Bello andare in bici Ma gli incidenti sono in aumento
Sono di più le cadute causa buche che gli investimenti La polizia: imprudenza, ciclisti distratti e strade inadeguate
PESCARA. Negli ospedali abruzzesi sono sempre di più i ciclisti feriti a causa di rovinose cadute sull’asfalto piuttosto che quelli investiti da automezzi. Ciò dimostra, da una parte, l’inadeguatezza delle strade combinata eventualmente con la distrazione degli stessi ciclisti, da un’altra l’aumento dei rischi quando si va sulle due ruote.

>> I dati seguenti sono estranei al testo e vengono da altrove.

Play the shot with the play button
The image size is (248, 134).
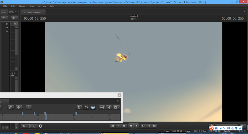point(136,126)
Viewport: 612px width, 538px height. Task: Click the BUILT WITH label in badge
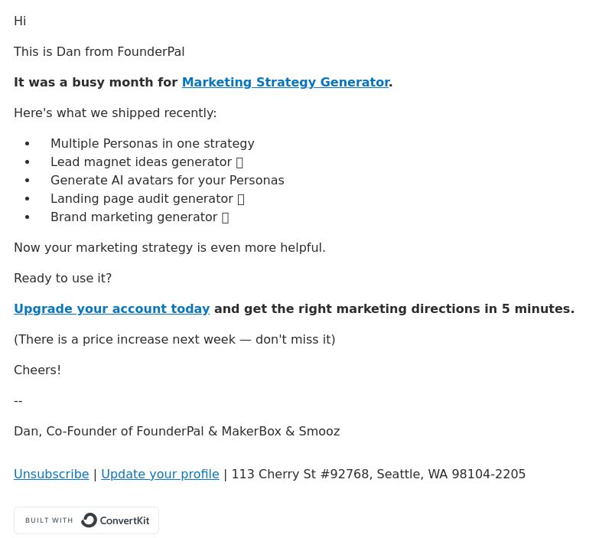[49, 520]
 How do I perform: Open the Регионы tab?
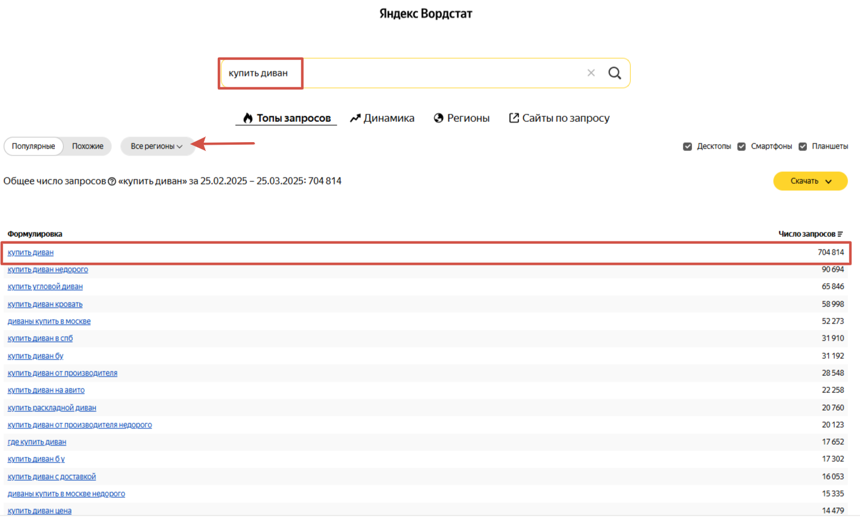pyautogui.click(x=462, y=118)
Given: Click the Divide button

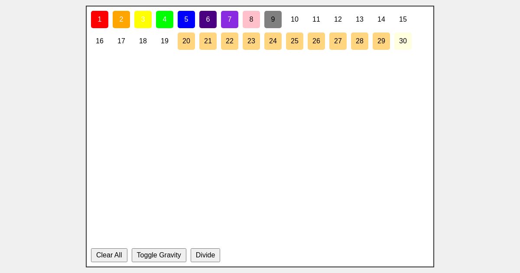Looking at the screenshot, I should click(x=205, y=255).
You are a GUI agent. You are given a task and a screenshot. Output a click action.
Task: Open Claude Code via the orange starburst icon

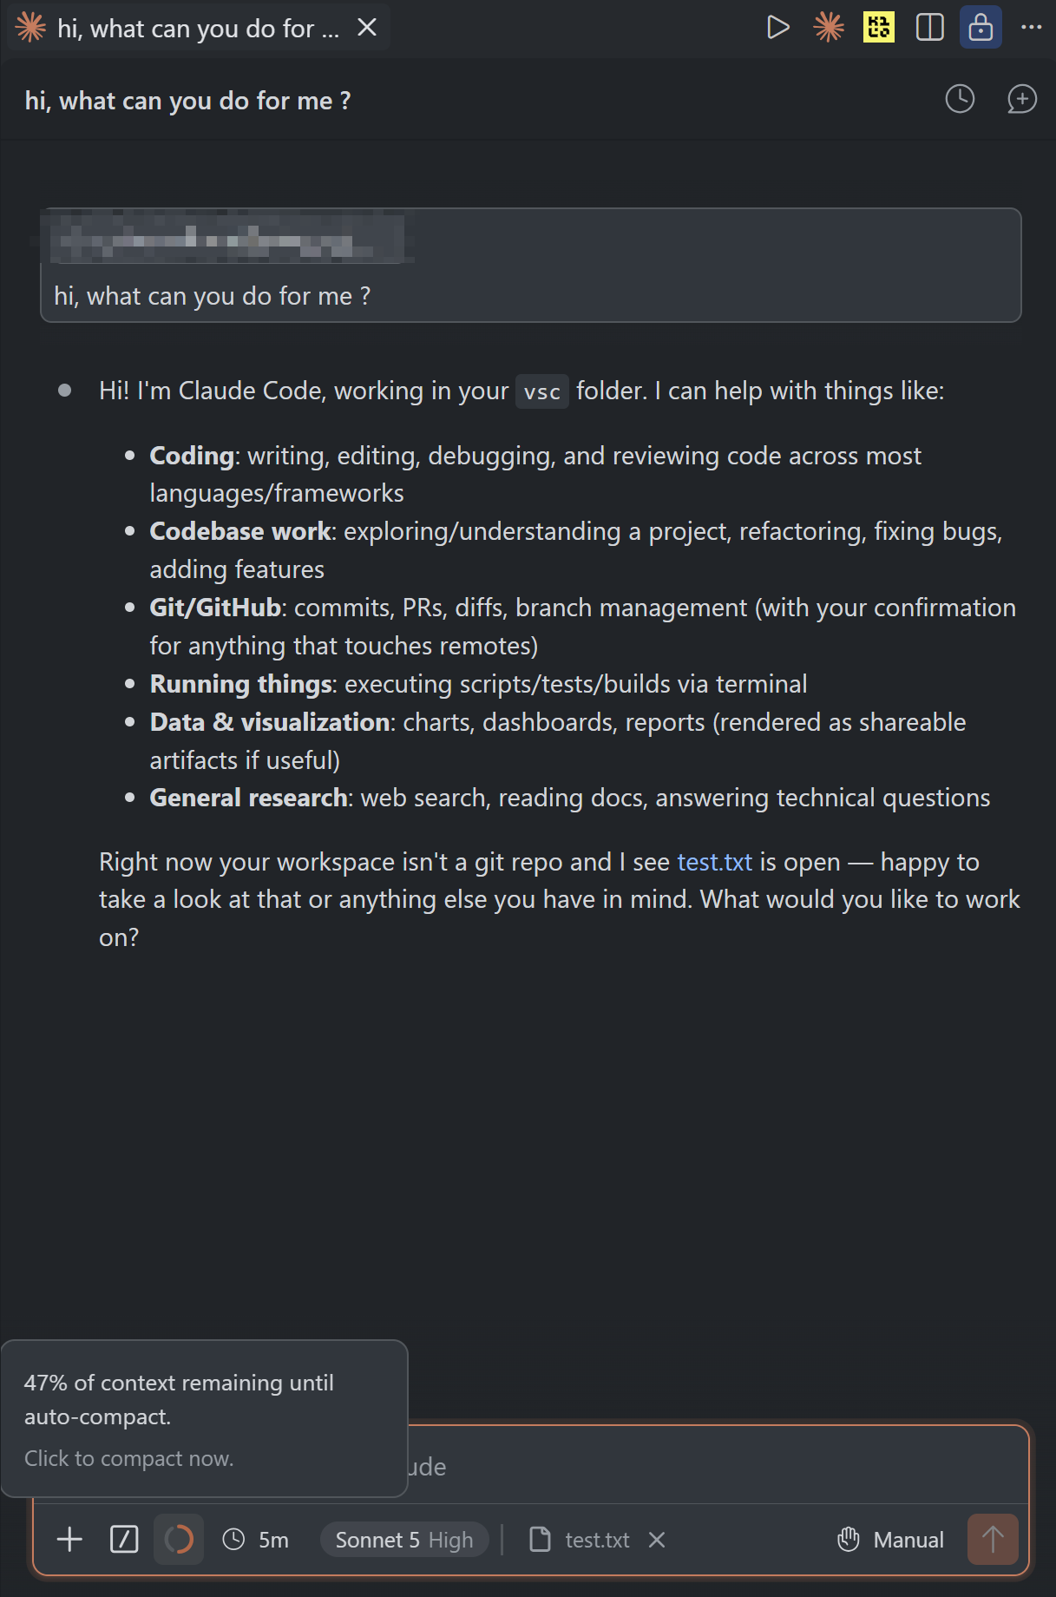coord(829,28)
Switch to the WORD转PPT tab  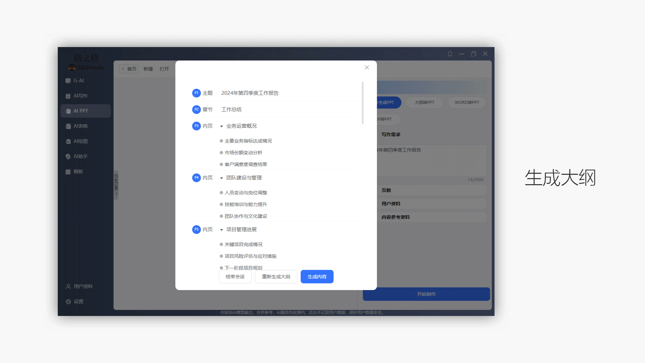(467, 103)
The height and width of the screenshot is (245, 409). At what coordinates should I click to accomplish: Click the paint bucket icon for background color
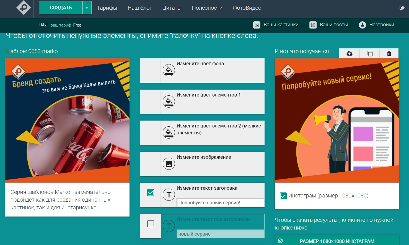tap(169, 70)
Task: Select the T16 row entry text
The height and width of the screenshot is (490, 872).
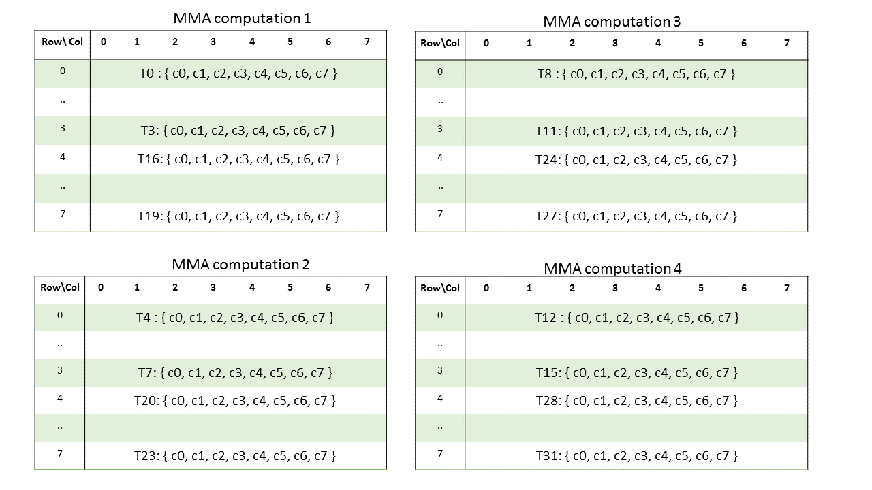Action: [x=238, y=159]
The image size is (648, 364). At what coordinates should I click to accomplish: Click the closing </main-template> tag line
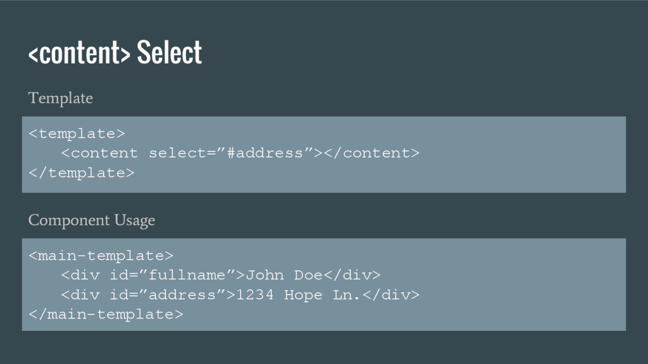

«Cattive condotte di guida, carenze del codice della strada, che ha dei veri e propri buchi per quanto riguarda il rapporto tra ciclisti e automobilisti, assenza di piste ciclabili e criticità infrastrutturali» sono i problemi principali secondo il comandante Antonio Di Virgilio, della polizia locale di Cepagatti e soprattutto grande amante delle due ruote.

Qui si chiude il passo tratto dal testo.